Object hierarchy and relation connection are two different things. (While to me, every relation is an object and every object can become relation). What I am requesting is richer relation display… but only with simple relation variation; not how object should relate to other object or multiple objects (that’s beyond the scope of this request)…
Hierarchy can expand to the end of the world. What I would suggest is to limit the extended context to 1/2, that way we could insert the immediate context to as a second level naming of object (as what I would name as sub-object). If it is direct relation, it would display as a near concept object, no further display is needed. But if it is an usage / application of concept in a different context that we still need to reference the upper hierarchy (Like 3-5+ hierarchy / depth away), then we don’t need to go down the rabbit hole, just a mention of relevant context object will do.
In high level thinking, every definition can be redefined to derive a different approach (like Anytype terminology). Therefore, there is a need to reference the context of the concept.

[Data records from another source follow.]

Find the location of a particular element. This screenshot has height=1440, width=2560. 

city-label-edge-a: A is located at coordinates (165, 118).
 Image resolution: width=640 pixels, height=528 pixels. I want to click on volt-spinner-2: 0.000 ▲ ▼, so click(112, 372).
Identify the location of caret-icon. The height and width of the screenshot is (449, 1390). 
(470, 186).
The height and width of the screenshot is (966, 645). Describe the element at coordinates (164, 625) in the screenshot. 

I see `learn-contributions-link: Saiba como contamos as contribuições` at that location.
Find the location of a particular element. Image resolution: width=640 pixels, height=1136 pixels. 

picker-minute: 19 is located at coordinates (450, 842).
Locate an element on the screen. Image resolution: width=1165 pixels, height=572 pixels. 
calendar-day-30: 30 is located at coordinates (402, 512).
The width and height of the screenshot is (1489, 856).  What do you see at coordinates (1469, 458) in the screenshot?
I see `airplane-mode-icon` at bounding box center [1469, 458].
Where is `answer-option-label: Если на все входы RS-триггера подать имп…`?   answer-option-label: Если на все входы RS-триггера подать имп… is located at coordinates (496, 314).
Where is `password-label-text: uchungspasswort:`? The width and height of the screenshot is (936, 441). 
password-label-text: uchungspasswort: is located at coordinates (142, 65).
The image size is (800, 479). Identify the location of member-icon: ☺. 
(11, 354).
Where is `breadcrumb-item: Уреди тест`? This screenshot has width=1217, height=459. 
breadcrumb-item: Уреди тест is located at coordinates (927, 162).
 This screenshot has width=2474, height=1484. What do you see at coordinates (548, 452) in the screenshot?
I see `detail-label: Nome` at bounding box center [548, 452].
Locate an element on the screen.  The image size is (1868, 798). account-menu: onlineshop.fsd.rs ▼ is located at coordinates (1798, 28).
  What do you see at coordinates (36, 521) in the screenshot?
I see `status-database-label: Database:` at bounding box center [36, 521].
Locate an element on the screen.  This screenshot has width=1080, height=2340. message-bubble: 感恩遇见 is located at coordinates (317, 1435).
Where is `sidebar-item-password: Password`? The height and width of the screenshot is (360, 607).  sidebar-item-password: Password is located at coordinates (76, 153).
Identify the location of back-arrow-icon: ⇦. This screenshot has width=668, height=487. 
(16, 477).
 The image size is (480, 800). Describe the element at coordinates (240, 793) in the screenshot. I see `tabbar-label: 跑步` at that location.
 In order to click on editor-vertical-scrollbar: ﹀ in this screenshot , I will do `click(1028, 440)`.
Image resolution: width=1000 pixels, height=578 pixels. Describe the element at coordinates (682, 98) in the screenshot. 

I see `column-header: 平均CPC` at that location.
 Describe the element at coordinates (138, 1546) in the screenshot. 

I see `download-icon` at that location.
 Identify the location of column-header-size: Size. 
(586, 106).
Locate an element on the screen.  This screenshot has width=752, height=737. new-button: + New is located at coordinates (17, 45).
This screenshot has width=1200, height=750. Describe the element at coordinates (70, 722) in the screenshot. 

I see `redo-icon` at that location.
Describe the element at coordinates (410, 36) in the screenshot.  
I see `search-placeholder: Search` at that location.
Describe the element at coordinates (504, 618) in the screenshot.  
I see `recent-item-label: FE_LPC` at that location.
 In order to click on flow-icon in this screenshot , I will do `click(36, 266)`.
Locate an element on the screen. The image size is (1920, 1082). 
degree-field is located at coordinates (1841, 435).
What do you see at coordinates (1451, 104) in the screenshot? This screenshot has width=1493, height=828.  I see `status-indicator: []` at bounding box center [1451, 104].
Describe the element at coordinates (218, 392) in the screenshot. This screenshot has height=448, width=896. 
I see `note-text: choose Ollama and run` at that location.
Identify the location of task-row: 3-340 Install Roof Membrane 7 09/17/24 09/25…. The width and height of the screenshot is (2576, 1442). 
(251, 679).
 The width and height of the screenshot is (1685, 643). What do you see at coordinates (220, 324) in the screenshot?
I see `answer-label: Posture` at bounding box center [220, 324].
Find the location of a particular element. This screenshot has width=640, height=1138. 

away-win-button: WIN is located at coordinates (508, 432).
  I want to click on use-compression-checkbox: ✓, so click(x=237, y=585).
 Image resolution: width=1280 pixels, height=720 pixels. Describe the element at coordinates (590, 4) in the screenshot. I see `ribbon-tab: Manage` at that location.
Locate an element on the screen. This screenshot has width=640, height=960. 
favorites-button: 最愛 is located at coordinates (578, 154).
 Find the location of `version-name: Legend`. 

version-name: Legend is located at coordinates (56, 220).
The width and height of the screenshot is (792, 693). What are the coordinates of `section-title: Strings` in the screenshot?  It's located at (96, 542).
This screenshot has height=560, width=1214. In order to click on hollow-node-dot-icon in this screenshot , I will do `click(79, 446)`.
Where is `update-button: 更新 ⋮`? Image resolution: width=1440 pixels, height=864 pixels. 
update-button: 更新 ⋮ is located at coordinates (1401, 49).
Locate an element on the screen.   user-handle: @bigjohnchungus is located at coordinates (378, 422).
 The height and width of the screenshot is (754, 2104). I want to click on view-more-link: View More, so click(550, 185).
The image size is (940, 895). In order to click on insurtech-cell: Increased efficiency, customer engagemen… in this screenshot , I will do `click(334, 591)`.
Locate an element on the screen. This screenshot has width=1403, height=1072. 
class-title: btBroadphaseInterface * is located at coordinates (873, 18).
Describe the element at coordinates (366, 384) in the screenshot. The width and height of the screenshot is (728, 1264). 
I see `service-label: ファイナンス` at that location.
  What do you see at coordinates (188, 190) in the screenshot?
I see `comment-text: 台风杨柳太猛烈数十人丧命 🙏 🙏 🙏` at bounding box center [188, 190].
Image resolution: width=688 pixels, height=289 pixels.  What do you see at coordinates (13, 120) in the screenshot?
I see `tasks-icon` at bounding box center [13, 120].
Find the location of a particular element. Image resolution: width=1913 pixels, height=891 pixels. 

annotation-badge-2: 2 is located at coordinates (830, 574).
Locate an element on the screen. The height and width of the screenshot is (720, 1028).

For example, in the context of psychology, needs in Maslow and needs in Freud are different… Looking at concepts, it is still simpler… but if we apply on people (and even only 2 people’s different reactions in 2 different incidents each), the graph already look pretty messy, especially if we link up the whole tree of concepts. I would probably isolate concept graph with people graph, by utilising local graph, filter and/or controlling depth of link level (like in Obsidian local graph), or even set graph.
Limiting the cognitive load / information is useful. This is what we do when we think too… we can’t go over the board. Our brain can’t attend to too much information at the same time. Butterfly effect is a thing but not necessary for all situations. Do some compartmentalisation - it helps.
This would bring a different issue, how can we distinguish context and concept? Upon object creation we could set different object type. This is where rich core taxonomy could take place, but the expected behaviour for different object type relating differently with another type can be ill-defined across different fields and within object type.
Fix hierarchy (as what taxonomy would mean?) make sense in a static form, but not dynamic… Concept’s hierarchy might be more fixated in physics but not necessary so in other fields. Relations are dynamic in many cases, depending on the viewing angle. E.g. Author is the owner object of a book… but book’s properties contains author; both can be sub-object to another. The hierarchy making process should depend on users’ creation. Local graph view feature will assist hierarchy making, if we add more relation display we. Parent-child-sibling relations (as outlinks and backlinks) should also demonstrate a lot.
Currently what I do is have a relation called “Core” to display it being the upper hierarchy / theme / category. Not so neat, but acceptable and observable.
Note-taking can be super meta and abstract, but it is really the basic for high level thinking… This shows how much we humans are capable of. We could simplify things and enrich the new simple and then continue to develop.
Hope Anytype team will invest in this type of thing… but we probably should not make it hard for them to make it happen too… is for the sake of both.